According to Ross, the AI race is producing a silent phenomenon: entire markets full of copies, saturation, and commoditization, as more and more companies use the same tools, the same prompts, and the same strategies. For him, the technology “does not distinguish, it only intensifies.” “When everyone has superpowers, no one does,” states the executive.
Aaron Ross argues that the main transformation lies not in the technology, but in how it exposes the essence of each organization. Strong and coherent companies will see their results grow more rapidly. Meanwhile, misaligned, disorganized, or strategically unclear companies will see their problems multiply at the same rate. “AI does not create advantage. In reality, it accelerates your strengths and your mistakes,” he said.

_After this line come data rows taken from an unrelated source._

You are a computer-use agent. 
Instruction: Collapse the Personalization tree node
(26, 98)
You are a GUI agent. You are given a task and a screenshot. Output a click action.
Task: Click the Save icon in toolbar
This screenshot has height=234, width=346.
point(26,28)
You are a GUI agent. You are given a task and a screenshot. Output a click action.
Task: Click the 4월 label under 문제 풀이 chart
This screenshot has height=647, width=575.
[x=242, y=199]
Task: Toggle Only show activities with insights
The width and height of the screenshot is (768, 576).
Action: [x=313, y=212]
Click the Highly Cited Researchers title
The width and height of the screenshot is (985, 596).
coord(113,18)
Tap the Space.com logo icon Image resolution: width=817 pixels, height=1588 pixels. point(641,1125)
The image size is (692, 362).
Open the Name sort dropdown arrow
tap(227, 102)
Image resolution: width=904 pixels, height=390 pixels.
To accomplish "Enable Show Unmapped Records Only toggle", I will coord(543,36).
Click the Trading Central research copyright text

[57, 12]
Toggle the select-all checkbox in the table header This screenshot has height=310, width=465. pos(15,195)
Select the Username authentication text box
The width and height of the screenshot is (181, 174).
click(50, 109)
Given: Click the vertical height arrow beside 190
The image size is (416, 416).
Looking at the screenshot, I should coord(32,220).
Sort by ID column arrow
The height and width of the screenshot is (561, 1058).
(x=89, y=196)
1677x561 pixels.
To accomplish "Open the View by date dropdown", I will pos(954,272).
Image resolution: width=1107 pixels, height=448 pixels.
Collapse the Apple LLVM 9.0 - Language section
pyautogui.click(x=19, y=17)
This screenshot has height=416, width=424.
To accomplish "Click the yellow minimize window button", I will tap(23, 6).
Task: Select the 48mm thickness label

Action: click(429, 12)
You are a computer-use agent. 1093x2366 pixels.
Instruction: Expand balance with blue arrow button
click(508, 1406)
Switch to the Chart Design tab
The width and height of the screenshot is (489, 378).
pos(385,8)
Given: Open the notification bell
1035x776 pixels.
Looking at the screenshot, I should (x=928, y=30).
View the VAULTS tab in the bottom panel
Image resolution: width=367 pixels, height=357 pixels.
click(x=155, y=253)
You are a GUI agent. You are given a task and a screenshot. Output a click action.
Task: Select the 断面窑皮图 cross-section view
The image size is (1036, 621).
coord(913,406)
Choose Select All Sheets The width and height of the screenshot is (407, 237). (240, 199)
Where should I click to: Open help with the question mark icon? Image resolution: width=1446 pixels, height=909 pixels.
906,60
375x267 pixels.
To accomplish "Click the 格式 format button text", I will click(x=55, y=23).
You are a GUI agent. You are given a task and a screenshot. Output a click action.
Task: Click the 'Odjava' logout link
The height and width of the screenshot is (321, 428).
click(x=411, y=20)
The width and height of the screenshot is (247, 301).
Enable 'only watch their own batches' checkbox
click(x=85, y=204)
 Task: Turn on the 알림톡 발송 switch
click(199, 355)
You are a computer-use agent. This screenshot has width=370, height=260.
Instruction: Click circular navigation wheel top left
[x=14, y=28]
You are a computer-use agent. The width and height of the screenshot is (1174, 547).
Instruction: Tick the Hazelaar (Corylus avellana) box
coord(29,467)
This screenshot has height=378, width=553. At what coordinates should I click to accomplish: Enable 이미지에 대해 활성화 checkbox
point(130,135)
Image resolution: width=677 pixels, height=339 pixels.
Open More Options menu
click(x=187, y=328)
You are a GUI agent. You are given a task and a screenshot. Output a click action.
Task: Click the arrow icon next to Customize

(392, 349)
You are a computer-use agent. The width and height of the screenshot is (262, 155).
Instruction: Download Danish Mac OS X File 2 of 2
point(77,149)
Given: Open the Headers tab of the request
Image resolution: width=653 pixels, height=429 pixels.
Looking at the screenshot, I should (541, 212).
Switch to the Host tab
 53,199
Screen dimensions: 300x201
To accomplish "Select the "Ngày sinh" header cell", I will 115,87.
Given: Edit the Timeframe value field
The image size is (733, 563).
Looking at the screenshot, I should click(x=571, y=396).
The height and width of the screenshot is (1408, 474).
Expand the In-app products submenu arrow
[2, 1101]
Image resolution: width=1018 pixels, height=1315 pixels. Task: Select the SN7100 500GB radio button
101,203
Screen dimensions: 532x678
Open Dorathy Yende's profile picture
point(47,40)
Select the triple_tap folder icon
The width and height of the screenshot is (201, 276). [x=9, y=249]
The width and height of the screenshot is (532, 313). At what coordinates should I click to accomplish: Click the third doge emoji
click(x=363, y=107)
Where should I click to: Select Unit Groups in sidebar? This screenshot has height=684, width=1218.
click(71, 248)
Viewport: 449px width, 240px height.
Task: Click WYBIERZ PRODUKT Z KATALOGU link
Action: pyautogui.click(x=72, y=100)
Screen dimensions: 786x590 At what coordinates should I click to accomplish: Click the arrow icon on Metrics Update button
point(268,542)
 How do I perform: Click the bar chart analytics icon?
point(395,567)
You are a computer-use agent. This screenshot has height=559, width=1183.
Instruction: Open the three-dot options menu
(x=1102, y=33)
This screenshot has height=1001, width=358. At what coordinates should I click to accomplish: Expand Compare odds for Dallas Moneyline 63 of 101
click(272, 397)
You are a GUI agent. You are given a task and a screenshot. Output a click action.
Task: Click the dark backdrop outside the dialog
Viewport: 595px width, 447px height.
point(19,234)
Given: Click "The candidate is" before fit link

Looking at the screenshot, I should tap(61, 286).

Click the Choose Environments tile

The risk of haste and the danger of paralysis: points of attention for 2026
For Ross—who helped popularize the concept of specialized sales teams, now a global standard in high-growth companies—the widespread anxiety caused by the rapid adoption of AI is leading organizations to two extreme behaviors: directionless haste and paralysis by over-refinement. Neither path builds real advantage.
“If you are in a hurry, you will reach the wrong place faster,” he stated. Meanwhile, companies that remain frozen, trying to refine processes before acting, “drown while seeking perfection.” In an uncertain environment, according to him, the only stance that generates advantage is one of clear conviction: knowing exactly what one is trying to build, regardless of market speed.
Relationships and systems: focal points for companies
With experience at Silicon Valley companies, intellectual leadership on sales predictability, and over a decade training organizations worldwide, Ross argues that the differentiator in 2026 will lie in the combination of human relationships and solid systems, and that AI will lose its prominent position in this context.
“It is necessary to strengthen bonds within organizations themselves, reducing noise, conflicts, and misalignments that can compromise execution. Another need is to cultivate deep relationships with individual buyers, at a time when trust once again outweighs the volume of automations. The third is to create mechanisms to scale these relationships without losing authenticity, moving away from mass-messaging and focusing on processes that make communication consistent, relevant, and personalized,” emphasizes the executive.
For Ross, this integration between people and systems has always been the foundation of sustainable growth, but in 2026 it will become non-negotiable, precisely because technology will make everything faster—including errors and disorganization.
2026: A year of clarity, not speed
On stage at the Growth Conference, Aaron Ross reinforced that AI will remain indispensable, but its impact will depend entirely on the strategic vision behind it. In a world where tools quickly become accessible to all, the advantage shifts from “having the technology” to how and why it is used.
“In 2026, AI will not differentiate anyone; it will only amplify who you already are,” he concluded. This provocation points to a year where competition should be less technological and more human, strategic, and relational.